Syria Crisis: “Peace talks” begin at community level
As “Geneva 2”, a high-level peace conference for the conflict in Syria, begins today, Malteser International is promoting conflict transformation at the community level. A community center for Syrian refugees and the host population in Kilis, Turkey, run in cooperation with the Turkish NGO International Blue Crescent (IBC), has provided conflict transformation trainings for teachers, who then apply the concepts they’ve learned in schools – helping to break the conflict cycle for future generations.
The community center, opened last November, has already trained 50 teachers on topics such as conflict analysis, mediation and negotiation, and peace education in a humanitarian context. “The trainings have promoted a more open dialogue in the classrooms,” says Oliver Hochedez, Malteser International’s emergency relief coordinator. “The teachers are now better equipped to talk to their students about peace and conflict in Syria, and some of them have even started their own groups for peace-building and youth empowerment activities.”
The center also offers language classes in Turkish, English and Arabic as well as computer classes to both the Turkish and Syrian population. More than 500 have enrolled in the courses so far. “These classes will help improve communication between refugees and hosts, as well as give them useful skills to find a job,” Hochedez says.

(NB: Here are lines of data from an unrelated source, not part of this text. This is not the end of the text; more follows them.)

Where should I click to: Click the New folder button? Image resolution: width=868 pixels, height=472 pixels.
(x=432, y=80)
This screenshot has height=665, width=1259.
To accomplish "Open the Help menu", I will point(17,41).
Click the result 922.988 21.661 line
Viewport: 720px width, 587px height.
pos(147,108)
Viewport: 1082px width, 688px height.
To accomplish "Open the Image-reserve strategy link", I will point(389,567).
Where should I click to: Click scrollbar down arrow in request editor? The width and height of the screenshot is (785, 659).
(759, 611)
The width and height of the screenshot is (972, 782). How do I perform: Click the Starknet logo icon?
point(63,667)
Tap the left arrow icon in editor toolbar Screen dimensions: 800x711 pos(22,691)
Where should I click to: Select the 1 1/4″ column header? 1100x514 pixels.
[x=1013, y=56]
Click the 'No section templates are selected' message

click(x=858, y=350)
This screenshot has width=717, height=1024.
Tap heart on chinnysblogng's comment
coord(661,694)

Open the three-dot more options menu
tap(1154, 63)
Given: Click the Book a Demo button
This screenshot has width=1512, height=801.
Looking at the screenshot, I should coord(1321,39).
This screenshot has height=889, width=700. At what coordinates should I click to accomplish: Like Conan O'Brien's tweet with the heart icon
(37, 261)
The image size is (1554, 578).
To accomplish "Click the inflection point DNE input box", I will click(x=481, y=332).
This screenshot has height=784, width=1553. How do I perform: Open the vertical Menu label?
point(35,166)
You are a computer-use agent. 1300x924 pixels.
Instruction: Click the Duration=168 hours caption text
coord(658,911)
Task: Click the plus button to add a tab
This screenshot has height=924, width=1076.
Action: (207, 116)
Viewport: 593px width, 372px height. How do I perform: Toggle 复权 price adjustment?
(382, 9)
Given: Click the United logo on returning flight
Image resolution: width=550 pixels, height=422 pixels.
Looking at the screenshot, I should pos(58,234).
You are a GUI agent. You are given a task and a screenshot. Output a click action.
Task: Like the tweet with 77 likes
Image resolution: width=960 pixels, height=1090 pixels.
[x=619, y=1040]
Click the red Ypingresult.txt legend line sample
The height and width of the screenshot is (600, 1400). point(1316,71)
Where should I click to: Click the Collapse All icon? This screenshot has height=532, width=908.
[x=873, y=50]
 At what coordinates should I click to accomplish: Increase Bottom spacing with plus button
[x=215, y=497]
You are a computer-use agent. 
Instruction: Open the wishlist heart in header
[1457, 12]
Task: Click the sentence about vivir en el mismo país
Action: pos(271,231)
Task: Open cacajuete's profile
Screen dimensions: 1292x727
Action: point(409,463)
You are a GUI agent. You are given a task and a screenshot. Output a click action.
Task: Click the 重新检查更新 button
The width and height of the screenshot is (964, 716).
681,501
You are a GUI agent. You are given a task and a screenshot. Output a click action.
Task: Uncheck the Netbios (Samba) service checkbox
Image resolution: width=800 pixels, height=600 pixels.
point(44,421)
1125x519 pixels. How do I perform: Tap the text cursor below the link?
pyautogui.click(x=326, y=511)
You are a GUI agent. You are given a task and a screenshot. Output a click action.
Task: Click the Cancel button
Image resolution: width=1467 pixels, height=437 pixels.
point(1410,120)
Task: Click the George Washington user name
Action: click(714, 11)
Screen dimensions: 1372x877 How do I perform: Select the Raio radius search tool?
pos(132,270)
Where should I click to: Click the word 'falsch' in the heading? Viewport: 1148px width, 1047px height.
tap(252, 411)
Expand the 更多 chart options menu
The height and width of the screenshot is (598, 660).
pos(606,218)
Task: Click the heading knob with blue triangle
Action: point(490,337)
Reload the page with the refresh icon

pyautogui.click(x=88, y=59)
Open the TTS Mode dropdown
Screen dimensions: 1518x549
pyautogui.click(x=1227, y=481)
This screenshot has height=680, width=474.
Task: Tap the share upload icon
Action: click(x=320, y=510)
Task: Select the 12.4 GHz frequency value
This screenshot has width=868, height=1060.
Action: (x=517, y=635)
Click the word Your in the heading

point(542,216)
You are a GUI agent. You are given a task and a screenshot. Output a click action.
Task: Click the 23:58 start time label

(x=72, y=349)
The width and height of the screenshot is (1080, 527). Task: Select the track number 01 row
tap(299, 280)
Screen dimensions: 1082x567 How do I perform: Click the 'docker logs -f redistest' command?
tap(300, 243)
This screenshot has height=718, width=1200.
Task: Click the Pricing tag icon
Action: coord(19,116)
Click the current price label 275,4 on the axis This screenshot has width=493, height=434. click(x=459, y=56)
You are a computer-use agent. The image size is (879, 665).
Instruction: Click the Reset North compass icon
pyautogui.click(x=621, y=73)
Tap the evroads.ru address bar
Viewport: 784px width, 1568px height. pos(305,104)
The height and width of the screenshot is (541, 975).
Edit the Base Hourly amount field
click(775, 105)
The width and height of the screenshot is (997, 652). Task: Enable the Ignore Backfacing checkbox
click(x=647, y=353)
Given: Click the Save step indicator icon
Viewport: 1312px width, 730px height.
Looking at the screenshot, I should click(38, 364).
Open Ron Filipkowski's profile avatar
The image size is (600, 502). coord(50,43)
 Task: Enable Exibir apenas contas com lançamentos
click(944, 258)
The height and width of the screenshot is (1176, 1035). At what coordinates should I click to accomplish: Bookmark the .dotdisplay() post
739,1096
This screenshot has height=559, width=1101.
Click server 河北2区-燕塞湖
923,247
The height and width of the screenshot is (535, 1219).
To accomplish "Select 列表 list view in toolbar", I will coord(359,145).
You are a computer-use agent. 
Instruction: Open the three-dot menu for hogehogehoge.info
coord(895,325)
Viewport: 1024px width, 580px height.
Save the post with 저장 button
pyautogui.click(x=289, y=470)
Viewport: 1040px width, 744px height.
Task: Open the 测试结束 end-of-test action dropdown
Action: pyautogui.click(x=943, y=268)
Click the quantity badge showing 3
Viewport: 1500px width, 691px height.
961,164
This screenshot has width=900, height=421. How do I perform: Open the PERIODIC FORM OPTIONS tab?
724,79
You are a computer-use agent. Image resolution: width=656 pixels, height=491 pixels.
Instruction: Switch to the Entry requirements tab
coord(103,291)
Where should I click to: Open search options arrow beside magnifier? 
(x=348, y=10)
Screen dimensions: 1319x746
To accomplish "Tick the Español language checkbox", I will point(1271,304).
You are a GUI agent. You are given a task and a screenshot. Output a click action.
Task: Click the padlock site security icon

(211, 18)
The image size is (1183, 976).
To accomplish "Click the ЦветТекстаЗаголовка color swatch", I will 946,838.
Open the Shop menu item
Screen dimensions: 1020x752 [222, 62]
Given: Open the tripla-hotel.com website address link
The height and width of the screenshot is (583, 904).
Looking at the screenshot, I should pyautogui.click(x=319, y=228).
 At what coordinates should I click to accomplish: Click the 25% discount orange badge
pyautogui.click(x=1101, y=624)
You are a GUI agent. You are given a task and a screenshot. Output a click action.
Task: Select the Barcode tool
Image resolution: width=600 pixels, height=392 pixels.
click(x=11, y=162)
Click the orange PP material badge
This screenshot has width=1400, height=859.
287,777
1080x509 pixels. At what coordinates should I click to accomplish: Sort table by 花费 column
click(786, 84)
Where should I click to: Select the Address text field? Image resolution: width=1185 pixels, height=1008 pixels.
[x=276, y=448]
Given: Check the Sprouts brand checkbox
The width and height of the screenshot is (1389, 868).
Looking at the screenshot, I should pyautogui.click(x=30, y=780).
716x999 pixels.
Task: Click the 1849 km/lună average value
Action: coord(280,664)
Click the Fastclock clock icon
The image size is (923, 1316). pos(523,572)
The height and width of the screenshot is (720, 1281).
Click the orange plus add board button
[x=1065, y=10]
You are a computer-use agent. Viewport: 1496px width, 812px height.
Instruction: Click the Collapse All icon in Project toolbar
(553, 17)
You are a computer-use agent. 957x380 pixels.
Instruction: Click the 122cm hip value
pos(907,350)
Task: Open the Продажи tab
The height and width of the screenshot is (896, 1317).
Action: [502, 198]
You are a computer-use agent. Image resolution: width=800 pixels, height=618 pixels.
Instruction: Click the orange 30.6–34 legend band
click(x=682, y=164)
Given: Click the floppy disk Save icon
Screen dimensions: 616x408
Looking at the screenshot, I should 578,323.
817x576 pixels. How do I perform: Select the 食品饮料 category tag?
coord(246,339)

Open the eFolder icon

Hundreds of refugees dealing with trauma as a result of the conflict have also sought the center for psychological and social support. “Both children and adults find a peaceful and joyful place at the community center, where we help them to replace their painful war memories by talking and playing with them, helping them feel safe, comfortable and optimistic about the future,” Hochedez added.
The community center is being run by IBC with technical support from Malteser International and funding from the German Federal Ministry for Economic Cooperation and Development. The goal of the project is to increase both the acceptance of Syrian refugees in the host communities as well as the resilience of Syrian civil society through capacity- and community-building.